第4章:チャイナマネーが次に狙う先はここだ!

第10回

■なぜマレーシア不動産が「待ったなし」なのか(4)

第五に、金融センターとしてのポテンシャルです。

マレーシアは、将来的に、イスラーム金融のオフショア金融センターになる目標を掲げています。

イスラーム金融というのは、欧米の金融システムとは異なる新しい金融システムで、イスラーム企業やオイルマネーを取り入れる手法として、世界から注目されています。

もともとイスラームでは、不労所得として利息は認められていません。金融機関は、利息に変わる利益分配法で利益を取るやり方を採っています。イスラームではなくても、このイスラーム金融を採用することはできます。すでに香港ではイスラーム金融を取り入れた金融機関もあります。日本の企業では2007年初頭、イオンクレジットがイスラーム金融で資金調達すると発表したニュースが話題となりました。

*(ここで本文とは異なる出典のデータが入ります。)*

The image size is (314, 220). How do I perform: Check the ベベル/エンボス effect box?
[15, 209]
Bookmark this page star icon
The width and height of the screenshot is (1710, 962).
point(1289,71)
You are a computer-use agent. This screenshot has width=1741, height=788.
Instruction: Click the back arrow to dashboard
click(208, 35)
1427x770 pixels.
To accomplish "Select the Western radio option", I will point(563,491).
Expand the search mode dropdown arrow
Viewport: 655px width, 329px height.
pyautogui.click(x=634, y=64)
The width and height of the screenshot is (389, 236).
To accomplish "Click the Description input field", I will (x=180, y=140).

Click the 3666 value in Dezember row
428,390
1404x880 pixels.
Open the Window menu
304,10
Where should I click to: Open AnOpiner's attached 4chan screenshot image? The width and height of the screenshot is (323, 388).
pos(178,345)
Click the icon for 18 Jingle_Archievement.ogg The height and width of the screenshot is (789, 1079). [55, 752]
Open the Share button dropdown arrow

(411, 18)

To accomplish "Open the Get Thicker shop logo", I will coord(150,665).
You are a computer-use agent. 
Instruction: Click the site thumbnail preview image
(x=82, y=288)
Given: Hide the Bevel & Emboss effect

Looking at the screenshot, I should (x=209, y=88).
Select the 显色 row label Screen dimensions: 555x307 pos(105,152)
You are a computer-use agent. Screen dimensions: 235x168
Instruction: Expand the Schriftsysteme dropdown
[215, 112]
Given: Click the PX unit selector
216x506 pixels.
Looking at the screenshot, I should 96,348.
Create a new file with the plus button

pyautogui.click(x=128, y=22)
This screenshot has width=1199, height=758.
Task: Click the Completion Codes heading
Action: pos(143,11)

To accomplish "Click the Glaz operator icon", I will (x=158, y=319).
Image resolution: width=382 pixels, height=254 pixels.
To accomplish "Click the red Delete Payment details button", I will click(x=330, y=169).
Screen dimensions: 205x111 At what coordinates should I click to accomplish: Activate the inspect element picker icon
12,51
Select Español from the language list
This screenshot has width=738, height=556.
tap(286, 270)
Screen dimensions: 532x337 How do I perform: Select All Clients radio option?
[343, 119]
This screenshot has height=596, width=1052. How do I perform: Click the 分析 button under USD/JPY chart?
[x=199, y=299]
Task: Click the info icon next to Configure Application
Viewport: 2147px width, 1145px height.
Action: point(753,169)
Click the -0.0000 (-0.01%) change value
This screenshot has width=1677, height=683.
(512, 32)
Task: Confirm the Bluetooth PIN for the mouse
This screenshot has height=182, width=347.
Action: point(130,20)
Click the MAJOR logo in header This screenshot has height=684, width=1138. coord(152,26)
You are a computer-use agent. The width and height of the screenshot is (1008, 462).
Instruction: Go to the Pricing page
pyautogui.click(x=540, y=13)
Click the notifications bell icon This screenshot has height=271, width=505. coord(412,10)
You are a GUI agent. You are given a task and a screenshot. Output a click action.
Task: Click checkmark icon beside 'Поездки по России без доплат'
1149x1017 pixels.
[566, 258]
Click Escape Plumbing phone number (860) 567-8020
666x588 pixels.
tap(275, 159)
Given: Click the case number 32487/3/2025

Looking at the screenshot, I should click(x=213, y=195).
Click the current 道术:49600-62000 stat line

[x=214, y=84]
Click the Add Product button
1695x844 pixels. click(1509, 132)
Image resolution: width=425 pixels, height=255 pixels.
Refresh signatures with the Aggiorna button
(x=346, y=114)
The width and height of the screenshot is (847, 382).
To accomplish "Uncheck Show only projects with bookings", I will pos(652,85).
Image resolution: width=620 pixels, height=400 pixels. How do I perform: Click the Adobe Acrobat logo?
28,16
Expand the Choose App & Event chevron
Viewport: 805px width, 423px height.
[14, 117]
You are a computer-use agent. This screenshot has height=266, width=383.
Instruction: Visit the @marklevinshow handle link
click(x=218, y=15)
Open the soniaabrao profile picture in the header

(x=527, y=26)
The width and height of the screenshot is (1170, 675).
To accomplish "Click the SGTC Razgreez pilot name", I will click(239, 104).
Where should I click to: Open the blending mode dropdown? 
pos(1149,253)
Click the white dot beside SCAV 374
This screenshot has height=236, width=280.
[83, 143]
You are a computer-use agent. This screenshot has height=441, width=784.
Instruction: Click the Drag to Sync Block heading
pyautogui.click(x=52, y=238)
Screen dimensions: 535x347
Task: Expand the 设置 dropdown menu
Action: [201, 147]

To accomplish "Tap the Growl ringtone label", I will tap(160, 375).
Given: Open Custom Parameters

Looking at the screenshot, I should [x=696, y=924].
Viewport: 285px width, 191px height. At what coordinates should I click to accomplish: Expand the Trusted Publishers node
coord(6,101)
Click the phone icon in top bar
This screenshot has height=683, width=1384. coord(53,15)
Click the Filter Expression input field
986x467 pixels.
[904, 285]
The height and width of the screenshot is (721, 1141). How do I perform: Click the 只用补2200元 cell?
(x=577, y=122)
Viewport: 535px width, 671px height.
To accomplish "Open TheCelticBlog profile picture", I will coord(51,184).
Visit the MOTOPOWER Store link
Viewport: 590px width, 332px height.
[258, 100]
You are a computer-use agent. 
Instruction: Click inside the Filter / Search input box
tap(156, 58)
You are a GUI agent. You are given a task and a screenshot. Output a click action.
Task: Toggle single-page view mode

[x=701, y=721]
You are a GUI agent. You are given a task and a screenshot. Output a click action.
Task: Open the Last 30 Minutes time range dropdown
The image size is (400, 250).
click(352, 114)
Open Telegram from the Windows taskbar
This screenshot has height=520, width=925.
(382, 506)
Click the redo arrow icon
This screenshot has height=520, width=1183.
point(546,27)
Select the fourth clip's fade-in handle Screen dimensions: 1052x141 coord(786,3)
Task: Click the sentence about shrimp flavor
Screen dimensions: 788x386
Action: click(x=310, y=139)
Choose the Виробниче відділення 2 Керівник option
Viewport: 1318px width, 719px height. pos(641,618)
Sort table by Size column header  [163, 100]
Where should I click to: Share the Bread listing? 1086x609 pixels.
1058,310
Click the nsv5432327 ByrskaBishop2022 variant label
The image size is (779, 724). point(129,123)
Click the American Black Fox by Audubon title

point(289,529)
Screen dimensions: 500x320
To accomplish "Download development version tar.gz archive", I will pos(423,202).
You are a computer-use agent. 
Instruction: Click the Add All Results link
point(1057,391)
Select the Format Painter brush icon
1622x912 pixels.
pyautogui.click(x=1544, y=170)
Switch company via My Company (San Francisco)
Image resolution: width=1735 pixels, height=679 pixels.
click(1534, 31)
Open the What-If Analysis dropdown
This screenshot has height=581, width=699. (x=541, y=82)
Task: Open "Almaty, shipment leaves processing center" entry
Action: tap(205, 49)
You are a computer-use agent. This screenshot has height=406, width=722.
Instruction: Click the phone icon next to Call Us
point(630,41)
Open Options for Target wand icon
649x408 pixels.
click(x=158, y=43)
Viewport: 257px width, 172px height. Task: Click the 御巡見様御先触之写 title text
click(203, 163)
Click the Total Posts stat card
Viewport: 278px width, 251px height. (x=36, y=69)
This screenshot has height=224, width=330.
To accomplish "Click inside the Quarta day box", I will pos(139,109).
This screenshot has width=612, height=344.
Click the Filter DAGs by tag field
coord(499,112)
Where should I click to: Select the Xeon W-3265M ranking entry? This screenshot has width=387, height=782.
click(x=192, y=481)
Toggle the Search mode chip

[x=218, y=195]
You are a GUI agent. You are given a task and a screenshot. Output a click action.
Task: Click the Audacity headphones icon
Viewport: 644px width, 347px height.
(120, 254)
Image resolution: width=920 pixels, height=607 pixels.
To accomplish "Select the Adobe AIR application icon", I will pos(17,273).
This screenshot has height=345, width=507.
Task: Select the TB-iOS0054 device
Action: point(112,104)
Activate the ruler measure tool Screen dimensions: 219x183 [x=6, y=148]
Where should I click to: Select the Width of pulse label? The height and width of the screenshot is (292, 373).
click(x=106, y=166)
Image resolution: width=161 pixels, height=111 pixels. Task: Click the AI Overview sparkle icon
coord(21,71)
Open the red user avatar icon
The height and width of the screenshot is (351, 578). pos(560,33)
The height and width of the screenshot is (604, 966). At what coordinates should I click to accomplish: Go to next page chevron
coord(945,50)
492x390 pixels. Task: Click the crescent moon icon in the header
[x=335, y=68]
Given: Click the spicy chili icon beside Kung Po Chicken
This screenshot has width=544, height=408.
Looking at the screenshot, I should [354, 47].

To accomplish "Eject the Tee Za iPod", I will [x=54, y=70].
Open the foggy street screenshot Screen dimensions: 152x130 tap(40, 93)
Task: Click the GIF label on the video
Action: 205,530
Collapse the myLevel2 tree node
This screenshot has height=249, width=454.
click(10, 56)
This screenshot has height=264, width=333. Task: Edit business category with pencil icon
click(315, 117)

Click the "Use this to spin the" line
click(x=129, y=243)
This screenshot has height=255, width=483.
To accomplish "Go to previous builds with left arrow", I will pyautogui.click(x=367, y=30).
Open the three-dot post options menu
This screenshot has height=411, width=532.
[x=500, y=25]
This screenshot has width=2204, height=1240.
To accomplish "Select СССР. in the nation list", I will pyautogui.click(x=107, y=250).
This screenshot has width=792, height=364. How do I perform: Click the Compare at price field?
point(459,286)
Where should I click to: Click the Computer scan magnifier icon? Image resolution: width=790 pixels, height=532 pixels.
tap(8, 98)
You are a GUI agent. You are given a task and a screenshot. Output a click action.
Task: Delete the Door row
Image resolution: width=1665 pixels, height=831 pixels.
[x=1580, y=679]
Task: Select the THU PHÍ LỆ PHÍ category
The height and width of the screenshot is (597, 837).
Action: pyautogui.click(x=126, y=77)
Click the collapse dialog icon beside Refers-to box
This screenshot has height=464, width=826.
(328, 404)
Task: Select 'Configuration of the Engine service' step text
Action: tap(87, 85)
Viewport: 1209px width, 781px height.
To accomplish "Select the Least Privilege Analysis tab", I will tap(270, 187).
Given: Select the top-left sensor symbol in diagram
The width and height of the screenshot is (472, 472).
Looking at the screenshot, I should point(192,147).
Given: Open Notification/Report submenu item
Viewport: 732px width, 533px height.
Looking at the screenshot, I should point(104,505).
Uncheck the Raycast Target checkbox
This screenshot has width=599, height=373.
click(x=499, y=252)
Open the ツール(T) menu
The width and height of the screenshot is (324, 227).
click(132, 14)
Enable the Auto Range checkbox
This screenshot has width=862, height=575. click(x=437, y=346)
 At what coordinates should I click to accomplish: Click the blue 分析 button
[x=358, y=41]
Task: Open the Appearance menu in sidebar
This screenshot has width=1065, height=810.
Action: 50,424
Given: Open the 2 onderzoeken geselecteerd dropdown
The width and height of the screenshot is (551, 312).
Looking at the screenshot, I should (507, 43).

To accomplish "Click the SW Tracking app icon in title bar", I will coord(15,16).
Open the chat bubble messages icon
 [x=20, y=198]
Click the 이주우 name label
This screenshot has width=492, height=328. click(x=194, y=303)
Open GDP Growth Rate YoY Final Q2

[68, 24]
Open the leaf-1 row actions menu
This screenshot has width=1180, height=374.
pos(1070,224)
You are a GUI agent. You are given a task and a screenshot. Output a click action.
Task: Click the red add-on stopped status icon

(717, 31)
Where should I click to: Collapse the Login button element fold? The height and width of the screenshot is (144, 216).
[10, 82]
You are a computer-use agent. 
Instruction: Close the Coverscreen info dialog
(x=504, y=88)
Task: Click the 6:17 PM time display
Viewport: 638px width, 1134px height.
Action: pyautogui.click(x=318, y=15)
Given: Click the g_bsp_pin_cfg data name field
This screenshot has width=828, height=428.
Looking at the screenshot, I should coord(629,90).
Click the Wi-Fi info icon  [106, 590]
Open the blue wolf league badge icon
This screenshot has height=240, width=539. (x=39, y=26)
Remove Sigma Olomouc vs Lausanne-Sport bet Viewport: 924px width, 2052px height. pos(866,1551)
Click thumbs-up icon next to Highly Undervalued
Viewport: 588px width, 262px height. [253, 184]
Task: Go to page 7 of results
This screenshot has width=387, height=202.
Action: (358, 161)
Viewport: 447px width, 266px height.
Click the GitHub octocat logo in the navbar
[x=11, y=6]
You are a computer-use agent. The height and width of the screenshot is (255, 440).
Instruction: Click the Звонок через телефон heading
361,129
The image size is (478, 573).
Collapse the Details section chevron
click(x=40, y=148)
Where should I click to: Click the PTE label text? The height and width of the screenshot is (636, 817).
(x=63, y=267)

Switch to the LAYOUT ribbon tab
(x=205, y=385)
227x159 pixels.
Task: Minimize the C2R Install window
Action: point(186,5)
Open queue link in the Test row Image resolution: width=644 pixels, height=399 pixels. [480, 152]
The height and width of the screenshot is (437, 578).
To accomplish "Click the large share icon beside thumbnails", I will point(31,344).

古来より、東西交流の要所としての役割を果たしてきたマレーシアが、今後イスラーム金融の中心になるとの見方が強まっています。「チャイナマネー」に加えて、巨額の「中東オイルマネー」がマレーシア経済に影響を持ち始めています。

イスラーム金融の金融センターを目指すポテンシャルに溢れた国は、投資先としても十分魅力があると言えるでしょう。

第六に、移民プログラムの存在です。

マレーシアは、「マレーシア・マイ・セカンド・ホーム(Malaysia My Second Home/ MM2H)」という名前の移民プログラムを提供しています。これは、日本人でも、すでにリタイアした人たちの間では、比較的知られています。

MM2Hプログラムとは、一定の基準を満たす外国人に対して、「数次入国社交訪問パス(Multiple Entry Social Visit Program)」を発給するプログラムのことです。

1996年にはじまった「Silver Hair Programme」が、2001年にMM2Hプログラムとなりました。現在、マレーシア政府は、MM2Hプログラムを推進し、外国人が老後をマレーシアですごしやすくするための環境を整えています。

MM2Hプログラムを利用すると、10年間にわたり、自由にマレーシアに出入国できるビザが発給されます。このプログラムを利用すると、長期にわたりマレーシアに滞在できるようになるので、退職後、マレーシアの不動産を購入して長期で滞在する日本人が増えています。すでに、1000人以上の日本人がマレーシアに移住しています。

要するに、一定の条件で資金を入れれば、マルチビザが取得できて、しかも更新ができるため、実質的に永住権を得るのと同じなのです。このようなプログラムがあることから、マレーシア不動産に投資しようと考える人も数多く存在します。